OASIS Alert

Reader Question:

When Coding Logic and M1350 Conflict

Question: Our patient was hit by a metal swing and suffered a deep laceration to his lower leg, which was surgically closed. We are providing wound care. Is this a trauma wound, an open wound, or a surgical wound? How should we code for him? And how do we answer the OASIS wound items?

Nebraska Subscriber

Answer: This is an area where coding logic and OASIS logic collide. In coding logic, open wounds and trauma wounds are the same thing — wounds caused by accident or violence, says Lisa Selman-Holman, JD, BSN, RN, HCS-D, COS-C, HCS-O, consultant and principal of Selman-Holman & Associates and CoDR — Coding Done Right in Denton, TX. This includes wounds caused by animal bites, avulsions, cuts, lacerations, punctures and traumatic amputations.

On the OASIS, however, the term "open wound" takes on a broader definition. OASIS item M1350 asks "Does the patient have a skin lesion or an open wound?" The "open wound" in this instance is any wound, whether a "gaping hole" or a diabetic ulcer, Selman-Holman says. But a patient can have an open wound in M1350 without having an open wound for diagnosis coding purposes.

In your patient’s case, you are providing aftercare for surgery due to injury and trauma. The wound is still considered an open (trauma) wound, so you would report the following codes:

M1020a: V58.43 (Aftercare following surgery for injury and trauma);

M1022b: 891.0 (Open wound of knee, leg [except thigh], and ankle, without mention of complication); and

M1022c: V58.31 (Encounter for change or removal of surgical wound dressings).

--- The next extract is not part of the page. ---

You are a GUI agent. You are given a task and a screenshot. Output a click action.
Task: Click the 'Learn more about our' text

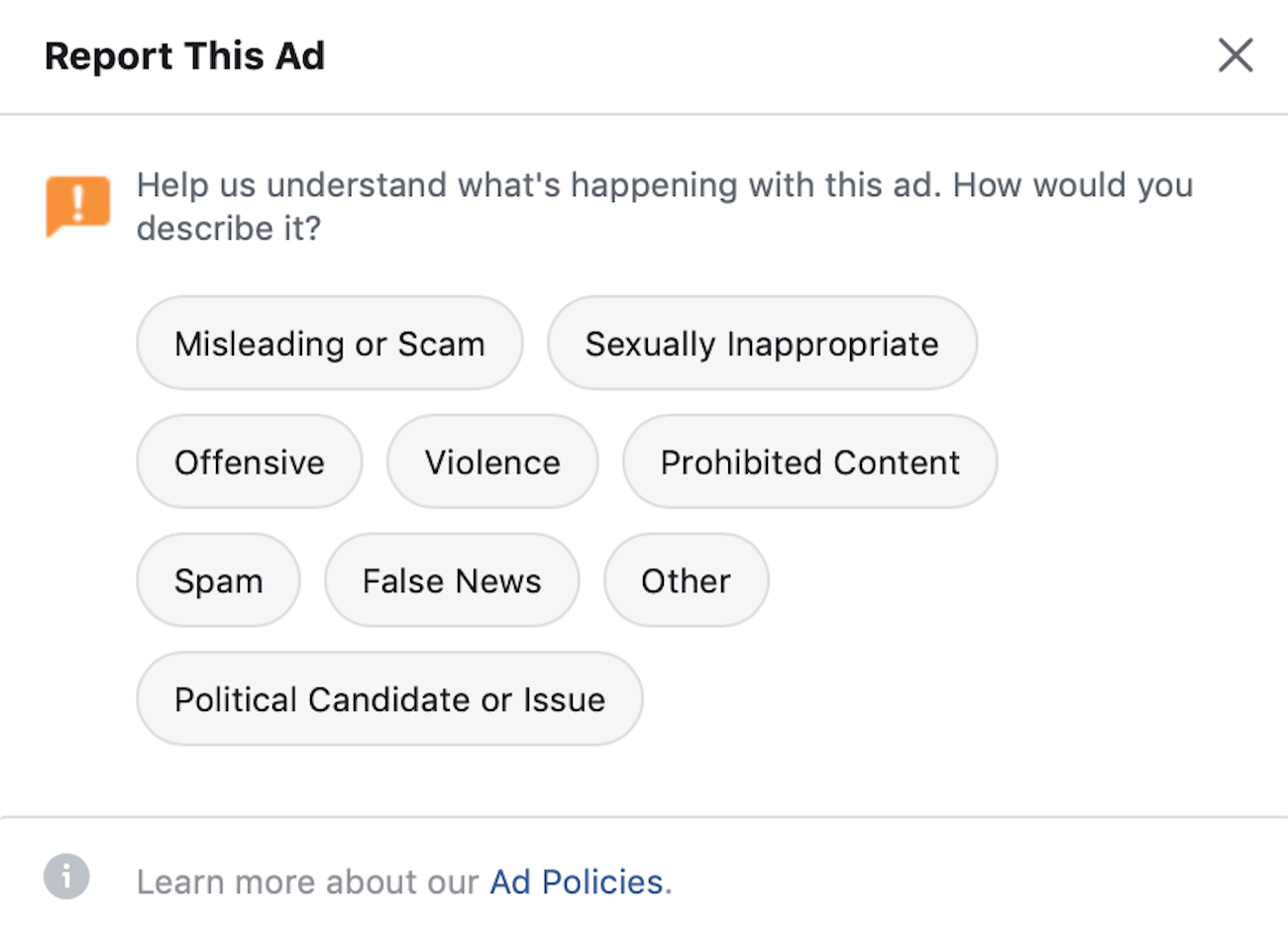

Because you’re providing aftercare following surgery for injury and trauma, V58.43 is your primary diagnosis. ICD-9 instructs you to include other codes to identify the reason for the aftercare encounter, and V58.31 shows that you will be providing wound dressings. Do not place the dressing change code as the second code — move it further down in your list of diagnoses because it is a reason for an encounter, not a diagnosis, Selman-Holman says.

Key: Listing 891.0 shows that you are providing care for a trauma wound. Be sure to list this code in M1022b immediately following the aftercare V code because it’s not a resolved condition, and you are eligible for additional case mix points when this Skin 1 diagnosis is listed as the principal diagnosis. Under the 2013 Home Health PPS, these additional points are triggered when an eligible diagnosis is listed in M1022b following the V code in M1020a.

The trauma wound code would get primary points when listed in M1020a if no aftercare code is applicable. If an aftercare code is applicable, as in this case, then the trauma wound earns primary points when placed in M1022b directly underneath the V code. If the trauma wound is listed below M1022b, then the lesser "other" diagnosis points are earned instead.

When it comes to responding to M1340 — Does this patient have a surgical wound, your answer for this patient is "0 — No." The wound is not a surgical wound. Repair of traumatic lacerations is excluded from surgical wounds on the OASIS.

The answer to M1350 is definitely a "yes" because the wound is not a surgical wound, pressure ulcer, stasis ulcer or a bowel ostomy and it requires ongoing intervention from the home health agency.